The Wiwa structure themselves in a hierarchical society where the Mamo is the traditional spiritual and political authority. Mamo means Sun, grandfather and adviser, and Saga, his wife, is the feminine authority, who embodies the Moon. Both have been specially educated to understand nature, society and people, to interpret their dreams, treat their illnesses and conduct the tribe’s ceremonies and rituals. There are as many Mamos as river basins extending over the Wiwa’s territory… and this is not an arbitrary distribution. As a Wiwa proverb says: “Before the Earth was created, everything was Water; we were bubbles of Water…”

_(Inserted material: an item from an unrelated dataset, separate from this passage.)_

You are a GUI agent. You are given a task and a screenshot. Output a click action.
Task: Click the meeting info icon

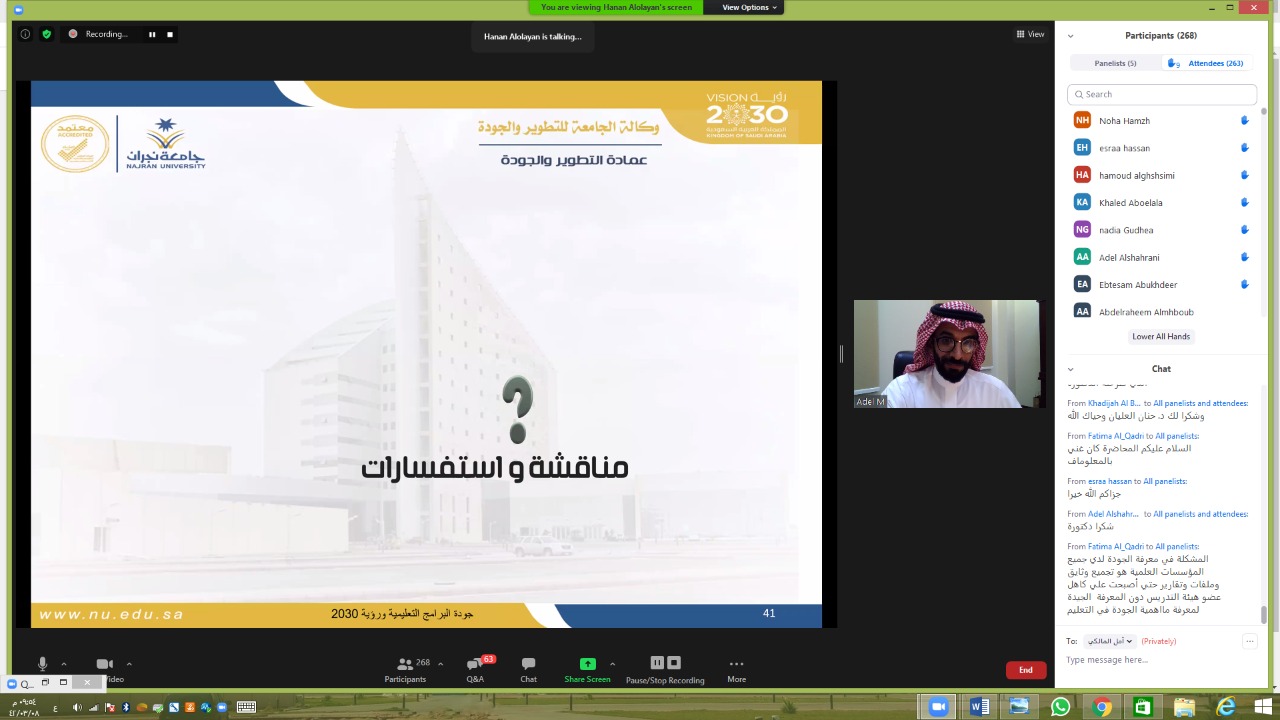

“Without water, there is no life”. On the Arimaka plantation, the river that gives life to the Wiwa is the river Jerez. “Water is like a person. It breathes like we do. We breathe for it. Without water, there is no life,” explains Julián, an authority in the Seyamake community. It is precisely this water that allows the more than 200 inhabitants of the community to work their 400 hectares of cultivable land, one of their main livelihoods. The water from the river Jerez, however, reaches the Wiwa with high levels of contamination, as it ends the journey towards its estuary with the Caribbean. The pollution is causing death and disease among a people that suffers the rigors of industrialization, despite its efforts to live in harmony with nature. So that the Wiwa can continue with their traditional way of life, ACCIONA, in collaboration with Corpoguajira, the department’s environmental agency, and the United Nations Development Program (UNDP), embarked upon a project to clean up the Wiwa’s water.
Overcoming the huge difficulties of working on the ground, including the arduous transport and assembly of equipment, ACCIONA installed a drinking water purification plant in the Seyamake community with the capacity to treat eight cubic meters of water every hour, its 5,000-liter tank supplying clean and drinkable water to 400 people a day throughout the Seyamake community.
Also, the water treatment plant is powered by solar panels, such that it neither emits any kind of atmospheric pollution nor uses fuel to operate. Meanwhile, the electricity left over is used to pump untreated water up to a raised tank for irrigating crops.
Thanks to this technological helping hand, the Wiwa can now preserve their way of life, based on a relationship with water. The origin of existence, joined in the present with their hopes for the future.